** Start of Input material **
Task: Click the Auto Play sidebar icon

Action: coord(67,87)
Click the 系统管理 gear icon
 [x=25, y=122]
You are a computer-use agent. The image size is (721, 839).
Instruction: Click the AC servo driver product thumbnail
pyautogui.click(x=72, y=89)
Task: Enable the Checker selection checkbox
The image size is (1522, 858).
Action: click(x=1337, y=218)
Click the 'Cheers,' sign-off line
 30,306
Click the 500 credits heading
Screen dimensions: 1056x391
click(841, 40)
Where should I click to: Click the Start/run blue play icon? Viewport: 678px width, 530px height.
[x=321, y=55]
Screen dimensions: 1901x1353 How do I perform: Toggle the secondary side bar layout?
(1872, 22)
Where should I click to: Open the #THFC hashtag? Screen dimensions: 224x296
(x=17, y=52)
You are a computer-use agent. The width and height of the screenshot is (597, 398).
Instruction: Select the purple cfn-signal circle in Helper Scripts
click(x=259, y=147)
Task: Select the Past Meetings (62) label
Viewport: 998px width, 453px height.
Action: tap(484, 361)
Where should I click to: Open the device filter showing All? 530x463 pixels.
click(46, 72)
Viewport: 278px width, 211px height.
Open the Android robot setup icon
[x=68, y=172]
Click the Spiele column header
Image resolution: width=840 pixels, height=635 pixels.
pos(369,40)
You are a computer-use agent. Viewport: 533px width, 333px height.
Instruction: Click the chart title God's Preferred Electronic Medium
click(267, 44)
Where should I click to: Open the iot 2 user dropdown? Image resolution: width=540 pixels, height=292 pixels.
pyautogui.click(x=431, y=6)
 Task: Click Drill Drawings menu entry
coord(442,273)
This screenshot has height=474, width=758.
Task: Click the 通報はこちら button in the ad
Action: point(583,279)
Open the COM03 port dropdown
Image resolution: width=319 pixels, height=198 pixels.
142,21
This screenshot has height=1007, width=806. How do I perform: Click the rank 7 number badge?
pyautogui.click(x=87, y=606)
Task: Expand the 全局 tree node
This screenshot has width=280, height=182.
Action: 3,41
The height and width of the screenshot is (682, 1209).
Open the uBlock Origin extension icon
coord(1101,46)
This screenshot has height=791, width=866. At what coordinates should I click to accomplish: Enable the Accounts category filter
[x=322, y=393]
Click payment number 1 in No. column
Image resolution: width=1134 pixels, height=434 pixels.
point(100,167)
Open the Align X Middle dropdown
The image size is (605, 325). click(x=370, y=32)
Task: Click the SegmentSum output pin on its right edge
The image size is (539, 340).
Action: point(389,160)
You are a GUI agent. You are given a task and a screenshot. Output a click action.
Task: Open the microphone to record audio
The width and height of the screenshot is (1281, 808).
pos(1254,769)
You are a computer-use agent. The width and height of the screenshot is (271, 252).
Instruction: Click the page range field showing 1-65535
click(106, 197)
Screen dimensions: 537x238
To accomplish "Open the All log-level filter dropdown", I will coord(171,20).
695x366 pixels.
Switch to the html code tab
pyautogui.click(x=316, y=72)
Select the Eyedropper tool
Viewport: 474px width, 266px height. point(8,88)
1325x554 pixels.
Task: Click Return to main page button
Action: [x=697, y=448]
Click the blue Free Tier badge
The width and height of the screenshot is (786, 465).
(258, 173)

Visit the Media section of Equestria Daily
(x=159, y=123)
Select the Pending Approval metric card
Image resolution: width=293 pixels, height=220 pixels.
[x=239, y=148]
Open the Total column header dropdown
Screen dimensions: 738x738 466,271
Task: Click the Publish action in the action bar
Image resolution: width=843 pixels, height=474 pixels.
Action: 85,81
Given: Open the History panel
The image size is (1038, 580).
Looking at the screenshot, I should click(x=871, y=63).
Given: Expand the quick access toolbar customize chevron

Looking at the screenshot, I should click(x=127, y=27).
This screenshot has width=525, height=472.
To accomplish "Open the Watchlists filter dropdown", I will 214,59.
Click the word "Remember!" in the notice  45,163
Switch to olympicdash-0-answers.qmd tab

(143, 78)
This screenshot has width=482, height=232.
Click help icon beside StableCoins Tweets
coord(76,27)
** End of Input material **
> _Task to complete_
Rescale the lines beginning with the line that contains "is (597, 398)." and ending after the line that contains "Action: tap(484, 361)": reproduce each of them, requests included, multiplying every coordinate in the answers by 2.4 and rounding to whole numbers, with halves rounded up. Give only these lines.

> _Expected answer_
You are a computer-use agent. The width and height of the screenshot is (597, 398).
Instruction: Select the purple cfn-signal circle in Helper Scripts
click(x=622, y=353)
Task: Select the Past Meetings (62) label
Viewport: 998px width, 453px height.
Action: tap(1162, 866)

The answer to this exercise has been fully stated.